**DOCUMENT SECTION**
** BEGIN **

Pete Recommends – Weekly highlights on cyber security issues July 7, 2019

Subject: Insulin Pumps Recalled Due To Concerns They Could Be Hacked
Source: CBS Pittsburgh
https://pittsburgh.cbslocal.com/2019/06/28/insulin-pump-recall-hacks/

WASHINGTON (KDKA/CBS NEWS) — Meditronic has recalled thousands of insulin pumps because the FDA says they could be hacked. The recall includes certain MiniMed insulin pumps.  According to the FDA, someone nearby could wirelessly connect to the pumps and potentially hack into the device and change the settings.

So far there have been no reports of a pump being hacked, but there is potential for them to be.  For more information and a list of pumps recalled, go to CBS News.


Subject: All the countries where someone shut down the entire internet
Source: Business Insider
https://www.businessinsider.com/countries-internet-shutdown-statistics-2019-6?utm_source=feedly&utm_medium=referral

  • Taking down an entire country’s internet service is easier than you think. It happens hundreds of times each year.
  • Many shutdowns occur at the behest of dictators in corrupt developing countries.
  • But the largest takedowns have been in the US (by hackers) and in India (by the police).
  • Here’s a list of all the most recent occasions on which the internet has been removed on a national or regional basis.

Last year, there were 196 large-scale internet shutdowns in 25 countries, according to Access Now. India was the worst offender. It shut down the internet 134 times.

Here are all the recent occasions where someone has taken an entire country offline (or a major section of one), and why it happened.

Here’s a summary of all internet shutdowns in 2018.

Access Now – 24-page PDF: Read Access Now’s full report into internet freedom here.

Follow Netblocks’ internet shutdown observatory for real-time updates here.


Subject: Trump consultant reportedly made fake websites for Biden, Democrats
Source: Business Insider
https://www.businessinsider.com/patrick-mauldin-trump-consultant-fake-biden-website-2019-6?utm_source=feedly&utm_medium=referral

  • A consultant for Trump’s 2020 re-election campaign, has made several dupes of prominent 2020 Democratic candidates’ campaign websites, the New York Times reported Saturday.
  • The fake websites are similar in appearance to real ones, but paint the candidates in an unflattering light with images, videos, and quotes taken out of context alongside negative write-ups.
  • The fake Joe Biden campaign website, for instance, has received more visitors than Biden’s real website, partially thanks to search engine boosts from news media and Reddit.

The consultant, Patrick Mauldin, runs a Republican political consulting firm called Vici Media Group, which the Trump campaign hired for the 2016 election and currently has on retainer for 2020.

** END **

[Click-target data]
** BEGIN **

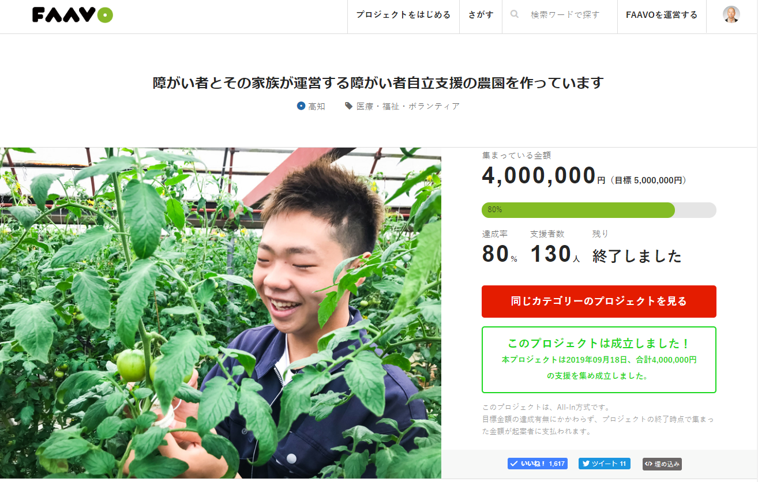
Task: Click the search magnifier icon
Action: (x=515, y=14)
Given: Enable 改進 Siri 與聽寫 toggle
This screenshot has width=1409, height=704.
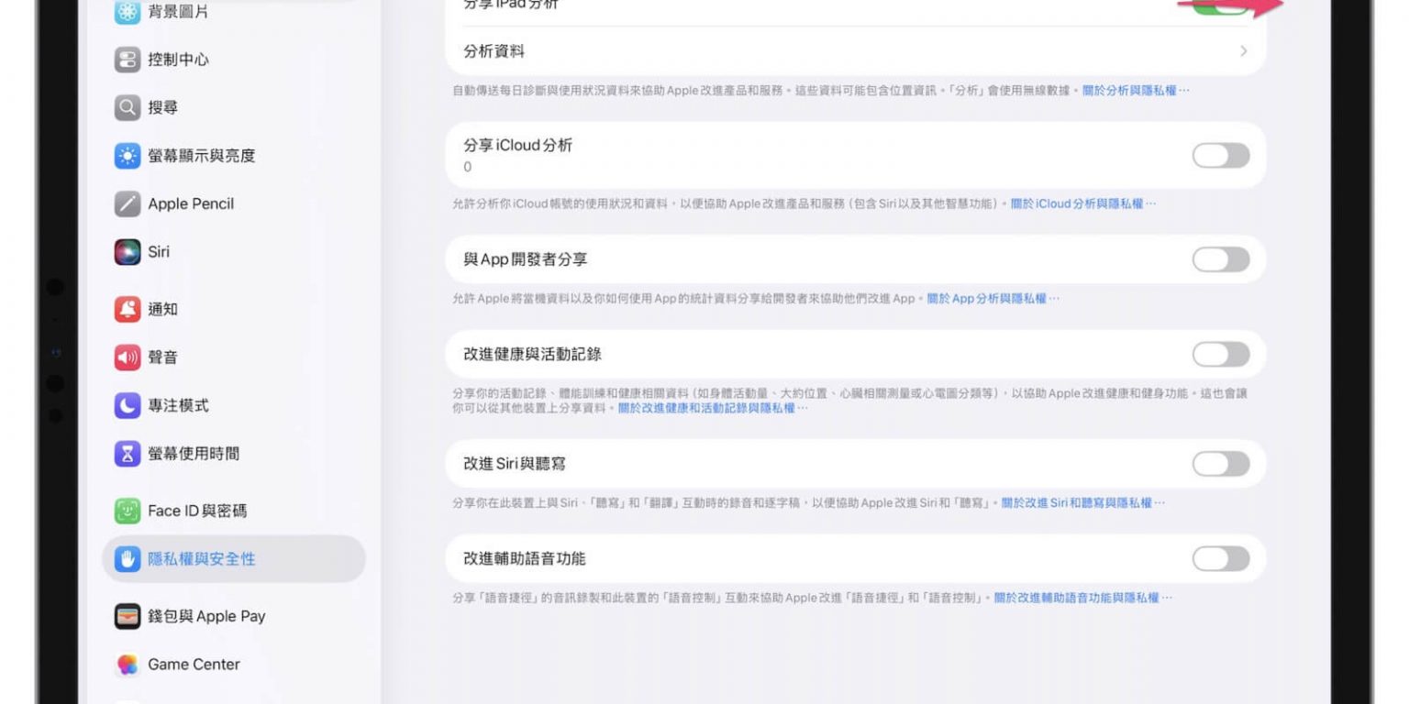Looking at the screenshot, I should pos(1220,464).
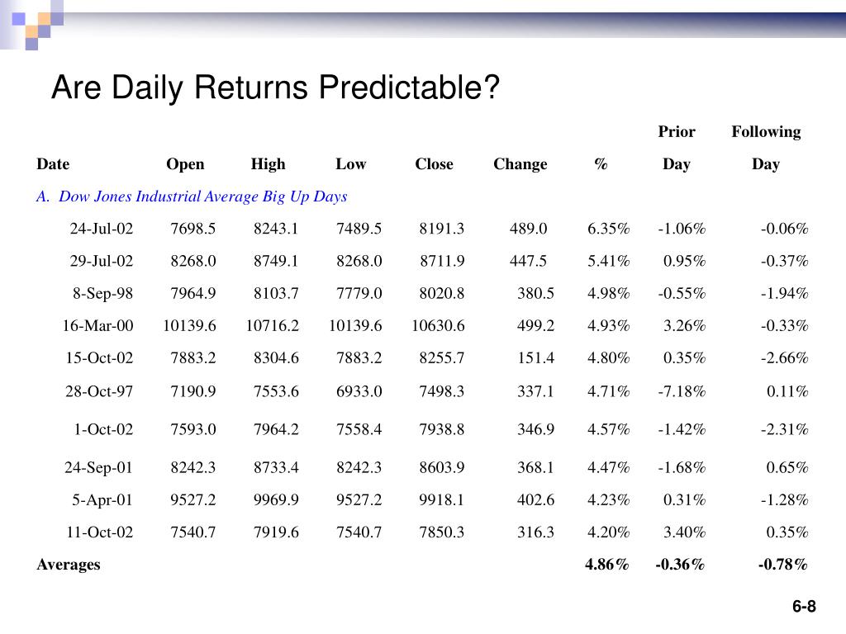Click the bold -0.78% following day average

click(783, 565)

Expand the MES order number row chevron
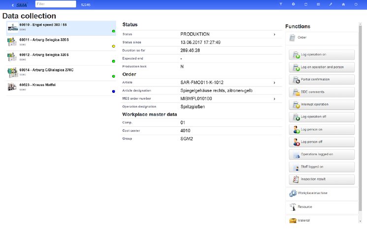pyautogui.click(x=274, y=99)
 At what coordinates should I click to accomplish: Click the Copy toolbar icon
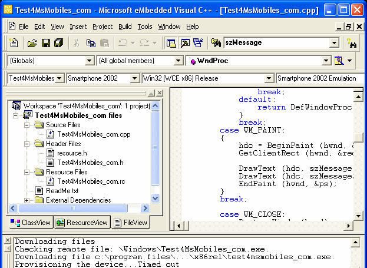click(x=91, y=43)
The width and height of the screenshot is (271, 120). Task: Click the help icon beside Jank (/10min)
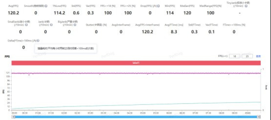(51, 25)
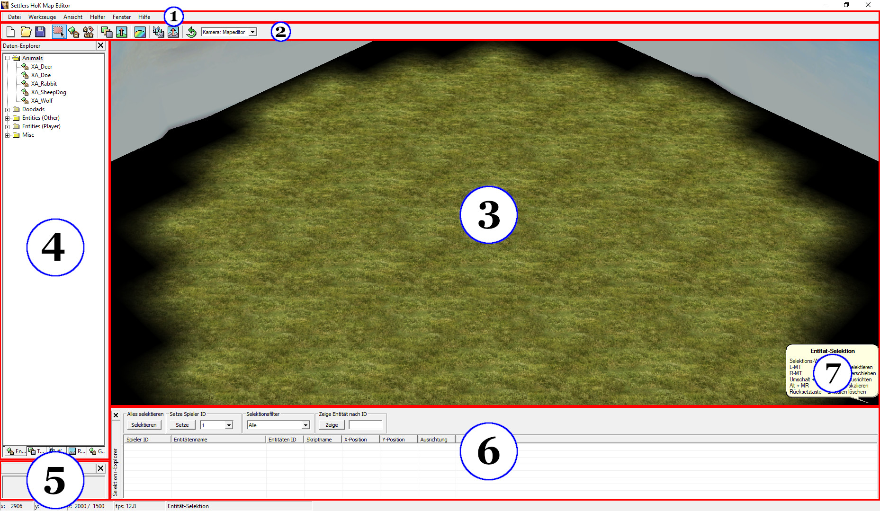Viewport: 880px width, 511px height.
Task: Select XA_Wolf in the Animals tree
Action: [42, 101]
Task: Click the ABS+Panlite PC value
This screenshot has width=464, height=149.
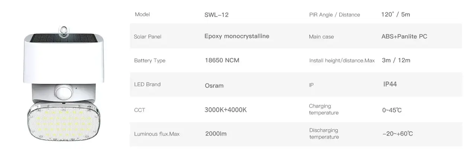Action: [x=404, y=37]
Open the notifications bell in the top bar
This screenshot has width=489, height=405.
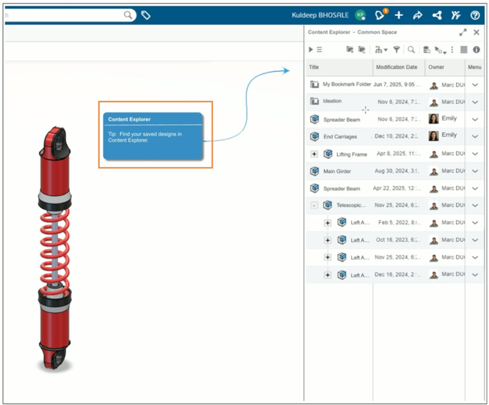(380, 15)
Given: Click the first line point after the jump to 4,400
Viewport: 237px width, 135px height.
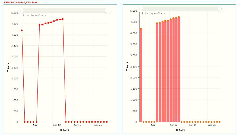Looking at the screenshot, I should click(x=39, y=25).
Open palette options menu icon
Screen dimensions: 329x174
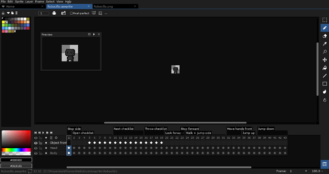[x=17, y=13]
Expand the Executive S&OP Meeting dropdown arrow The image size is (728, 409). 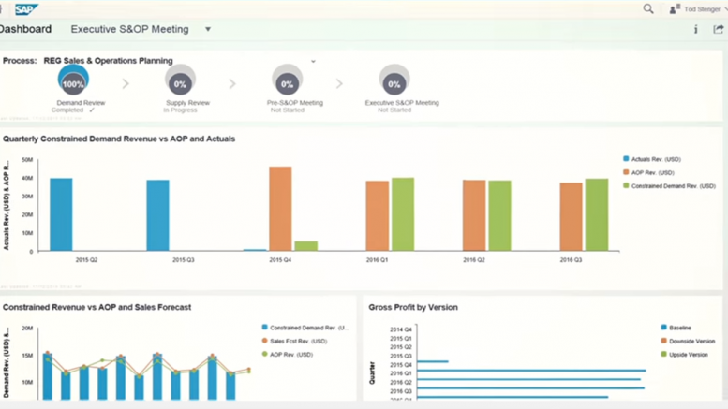[x=208, y=29]
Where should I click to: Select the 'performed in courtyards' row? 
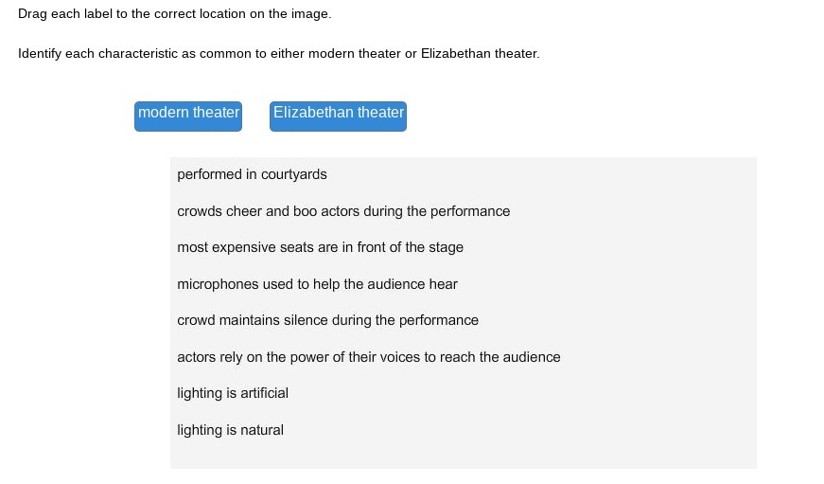252,174
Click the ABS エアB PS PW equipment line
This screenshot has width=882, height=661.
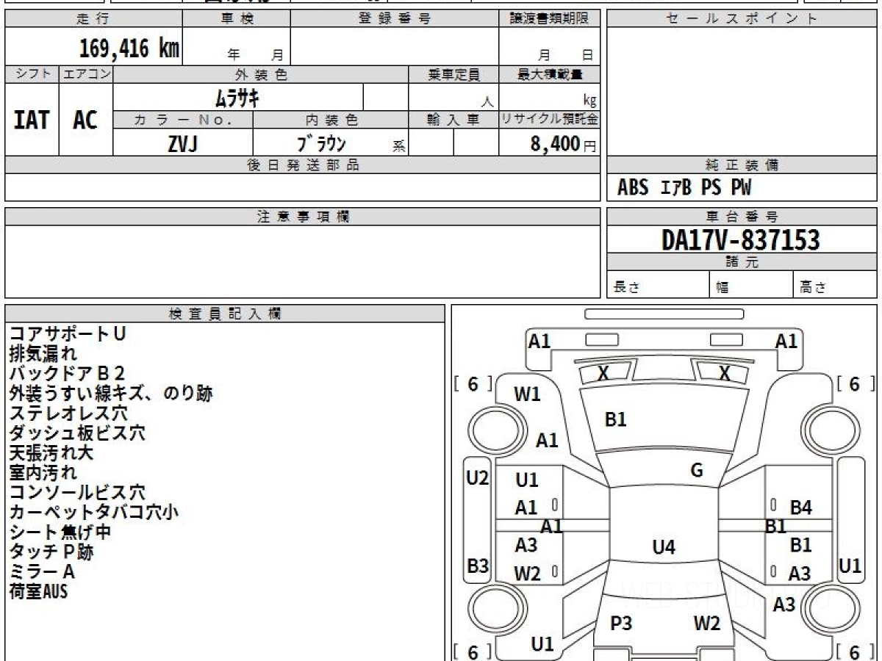(x=684, y=188)
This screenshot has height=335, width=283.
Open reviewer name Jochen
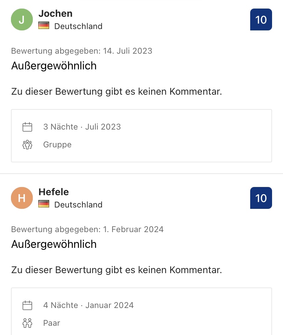point(55,13)
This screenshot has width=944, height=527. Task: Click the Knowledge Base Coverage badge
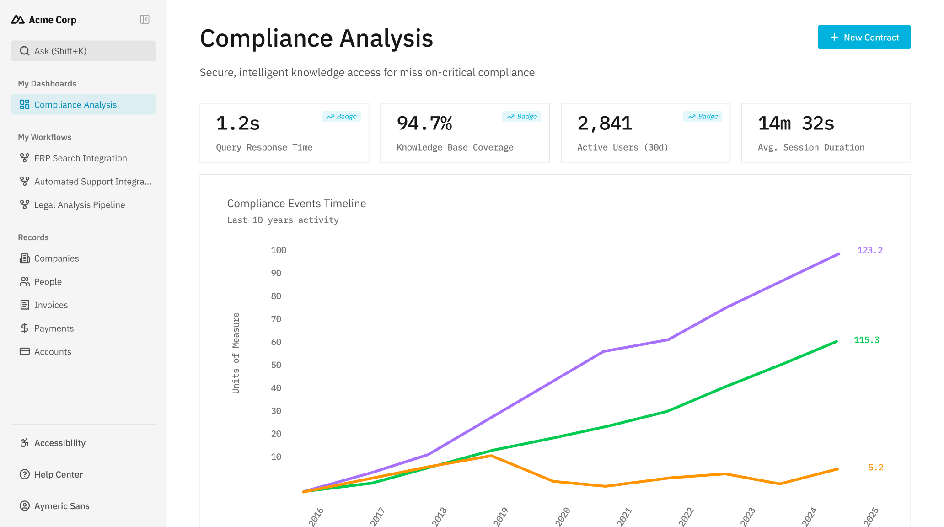point(522,117)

** END **

**TASK INSTRUCTIONS**
(a) Decide whether each statement agrees with the cyber security roundup, answering yes or no and quoting the words that settle it: (i) India shut down the internet 134 times last year; (ii) a pump has been reported hacked; (iii) the Trump campaign hired Vici Media Group for the 2016 election.
(b) Rewrite the cyber security roundup from "Subject: Insulin Pumps" up to and including "change the settings.", putting "remotely" in place of "wirelessly".

**COMPLETE ANSWERS**
(a)
(i) Yes: "It shut down the internet 134 times."
(ii) No: "So far there have been no reports of a pump being hacked"
(iii) Yes: "which the Trump campaign hired for the 2016 election"

(b)
Subject: Insulin Pumps Recalled Due To Concerns They Could Be Hacked
Source: CBS Pittsburgh
https://pittsburgh.cbslocal.com/2019/06/28/insulin-pump-recall-hacks/

WASHINGTON (KDKA/CBS NEWS) — Meditronic has recalled thousands of insulin pumps because the FDA says they could be hacked. The recall includes certain MiniMed insulin pumps.  According to the FDA, someone nearby could remotely connect to the pumps and potentially hack into the device and change the settings.